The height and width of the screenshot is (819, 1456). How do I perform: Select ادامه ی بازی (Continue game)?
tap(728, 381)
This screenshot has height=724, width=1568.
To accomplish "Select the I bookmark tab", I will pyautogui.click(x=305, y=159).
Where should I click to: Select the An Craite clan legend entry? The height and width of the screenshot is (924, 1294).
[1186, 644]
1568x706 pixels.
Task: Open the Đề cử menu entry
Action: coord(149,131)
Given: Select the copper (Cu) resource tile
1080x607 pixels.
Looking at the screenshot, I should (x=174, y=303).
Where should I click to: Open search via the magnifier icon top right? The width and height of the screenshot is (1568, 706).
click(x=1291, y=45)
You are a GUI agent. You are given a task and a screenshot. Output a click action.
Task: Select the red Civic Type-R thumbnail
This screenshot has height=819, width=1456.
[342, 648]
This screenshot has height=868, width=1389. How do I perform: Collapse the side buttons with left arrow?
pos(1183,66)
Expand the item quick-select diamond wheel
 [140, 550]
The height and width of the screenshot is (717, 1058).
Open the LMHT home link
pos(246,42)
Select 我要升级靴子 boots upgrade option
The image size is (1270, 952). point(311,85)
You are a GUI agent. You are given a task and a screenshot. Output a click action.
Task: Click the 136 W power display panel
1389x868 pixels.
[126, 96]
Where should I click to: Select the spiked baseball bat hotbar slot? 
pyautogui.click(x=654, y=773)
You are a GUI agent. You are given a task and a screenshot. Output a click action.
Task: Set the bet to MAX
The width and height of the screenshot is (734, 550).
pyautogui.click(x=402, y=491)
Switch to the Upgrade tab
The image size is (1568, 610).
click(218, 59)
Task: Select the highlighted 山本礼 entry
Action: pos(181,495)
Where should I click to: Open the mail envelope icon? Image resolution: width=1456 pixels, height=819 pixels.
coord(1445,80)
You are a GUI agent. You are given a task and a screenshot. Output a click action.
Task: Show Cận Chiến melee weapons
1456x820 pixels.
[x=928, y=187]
____________________
*Work to be completed*
Copy out every line of the items above without any changes.

*Result for this task*
The height and width of the screenshot is (819, 1456). How do I perform: Select ادامه ی بازی (Continue game)?
tap(728, 381)
This screenshot has height=724, width=1568.
To accomplish "Select the I bookmark tab", I will pyautogui.click(x=305, y=159).
Where should I click to: Select the An Craite clan legend entry? The height and width of the screenshot is (924, 1294).
[1186, 644]
1568x706 pixels.
Task: Open the Đề cử menu entry
Action: coord(149,131)
Given: Select the copper (Cu) resource tile
1080x607 pixels.
Looking at the screenshot, I should (x=174, y=303).
Where should I click to: Open search via the magnifier icon top right? The width and height of the screenshot is (1568, 706).
click(x=1291, y=45)
You are a GUI agent. You are given a task and a screenshot. Output a click action.
Task: Select the red Civic Type-R thumbnail
This screenshot has height=819, width=1456.
[342, 648]
This screenshot has height=868, width=1389. How do I perform: Collapse the side buttons with left arrow?
pos(1183,66)
Expand the item quick-select diamond wheel
 [140, 550]
The height and width of the screenshot is (717, 1058).
Open the LMHT home link
pos(246,42)
Select 我要升级靴子 boots upgrade option
The image size is (1270, 952). point(311,85)
You are a GUI agent. You are given a task and a screenshot. Output a click action.
Task: Click the 136 W power display panel
1389x868 pixels.
[126, 96]
Where should I click to: Select the spiked baseball bat hotbar slot? 
pyautogui.click(x=654, y=773)
You are a GUI agent. You are given a task and a screenshot. Output a click action.
Task: Set the bet to MAX
The width and height of the screenshot is (734, 550).
pyautogui.click(x=402, y=491)
Switch to the Upgrade tab
The image size is (1568, 610).
click(218, 59)
Task: Select the highlighted 山本礼 entry
Action: pos(181,495)
Where should I click to: Open the mail envelope icon? Image resolution: width=1456 pixels, height=819 pixels.
coord(1445,80)
You are a GUI agent. You are given a task and a screenshot. Output a click action.
Task: Show Cận Chiến melee weapons
1456x820 pixels.
[x=928, y=187]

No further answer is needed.